2. Description of the Prior Art
Recording heads for tape drives, hereinafter referred to as tape heads, are fabricated on wafer substrates utilizing photolithographic and thin film fabrication techniques, as are well known to those skilled in the art. Following the slicing of the wafers, the sensor head surface of the tape head is generally ground and lapped. A problem that often occurs during this lapping process is that the ductile metal of the magnetic shields of the tape head can be smeared across the insulation layers of the tape head to make contact with the sensor elements of the head, thus creating electrical shorts which will compromise the performance of the device. A tape head polishing step is generally next conducted, typically utilizing a diamond polishing tape or other polishing medium, in an attempt to remove the smears and to provide a final polished surface to the head. However, the prior art tape head polishing process has not been entirely successful in removing the smears, and tape heads are produced having smears that cause electrical shorts which degrade the performance of the tape heads. A need therefore exists for a tape head polishing device and method which will polish the tape head in a manner that substantially removes the smears, such that the problem of electrical shorts in the fabricated tape heads is diminished.
In the tape head polishing method of the present invention the tape head is moved orthogonally to the polishing medium direction of motion during polishing. While the typical polishing medium is a diamond polishing tape, the present invention is not to be so limited; however, for simplicity, the polishing medium shall be inclusively referred to herebelow as a polishing tape. The polishing tape motion is synchronized with the tape head motion, such that the polishing tape is held stationary when the tape head motion is stationary, and the polishing tape is moved when the tape head motion is approximately at a maximum velocity. The tape head velocity VH and the polishing tape velocity VT during the tape motion are generally related by the equation VT≦VH Tan φ, where Tan φ=W/L, where W is the width of an insulation layer fabricated between a magnetic shield and a tape head sensor element, and L is the length of a sensor element.

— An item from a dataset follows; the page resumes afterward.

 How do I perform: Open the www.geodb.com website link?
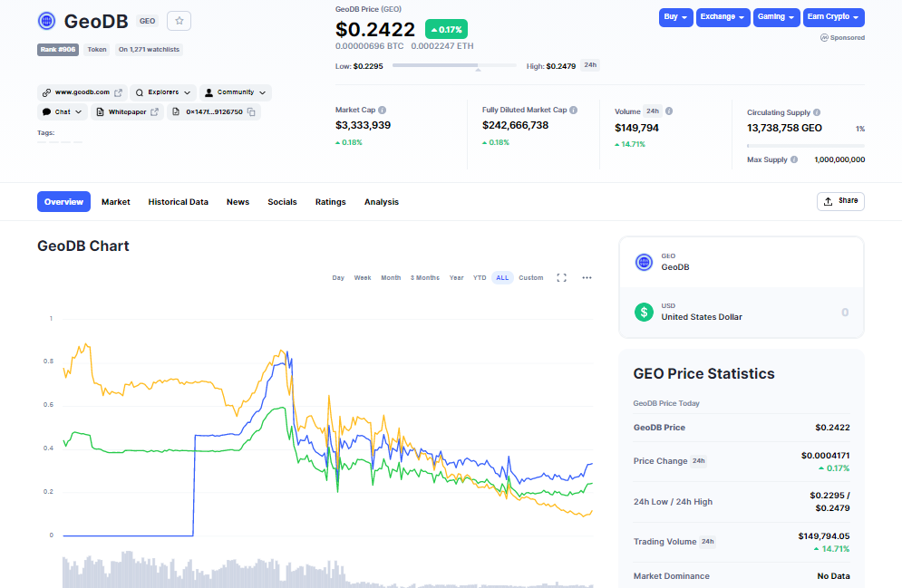tap(82, 92)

It is an advantage of the tape head polishing method of the present invention that magnetic shield metalization smears which cause electrical short circuits are substantially eliminated.

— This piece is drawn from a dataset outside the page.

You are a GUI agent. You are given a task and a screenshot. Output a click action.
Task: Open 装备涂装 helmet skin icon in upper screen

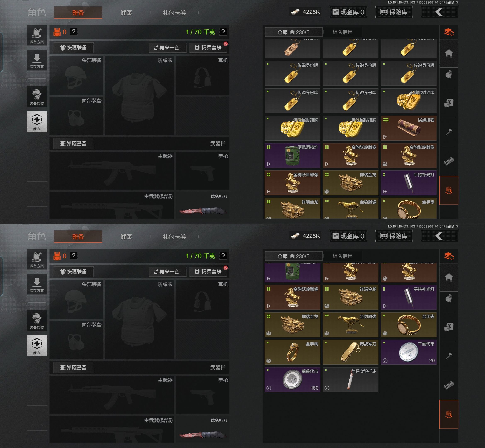tap(37, 97)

It is another advantage of the tape head polishing method of the present invention that tape heads are produced having a higher reliability and lower failure rate.
It is a further advantage of the tape head polishing method of the present invention that a higher throughput of properly functioning tape heads is achieved.
It is yet another advantage of the tape head polishing method of the present invention that the fabrication expense of tape heads is reduced due to the increased throughput of properly operating tape heads.
It is an advantage of the tape heads produced by the polishing method of the present invention that metalization smears are substantially eliminated, such that electrical shorts within such tape heads are reduced.
It is an advantage of the tape head polishing device of the present invention that metalization smears are substantially removed during the tape head polishing process.
These and other features and advantages of the present invention will no doubt become apparent to those skilled in the art upon reading the following detailed description which makes reference to the several figures of the drawings.
FIG. 1 is a perspective view of a top portion of a tape drive recording head;
FIG. 2 is an enlarged top plan view of the tape drive recording head depicted in FIG. 1;
FIG. 3 is an enlarged view of a read head sensor portion of FIG. 2;
FIG. 4 is a top plan view of a prior art tape head polishing step;
FIG. 5 is a top plan view of another prior art tape head polishing step;
FIG. 6 is a top plan view depicting the tape head polishing process of the present invention;
FIG. 7 is a graphical depiction of polishing tape velocity profiles;
FIG. 8 is an enlarged view of a read head sensor depicted in FIG. 6; and
FIG. 9 is a generalized depiction of a tape head polishing device of the present invention.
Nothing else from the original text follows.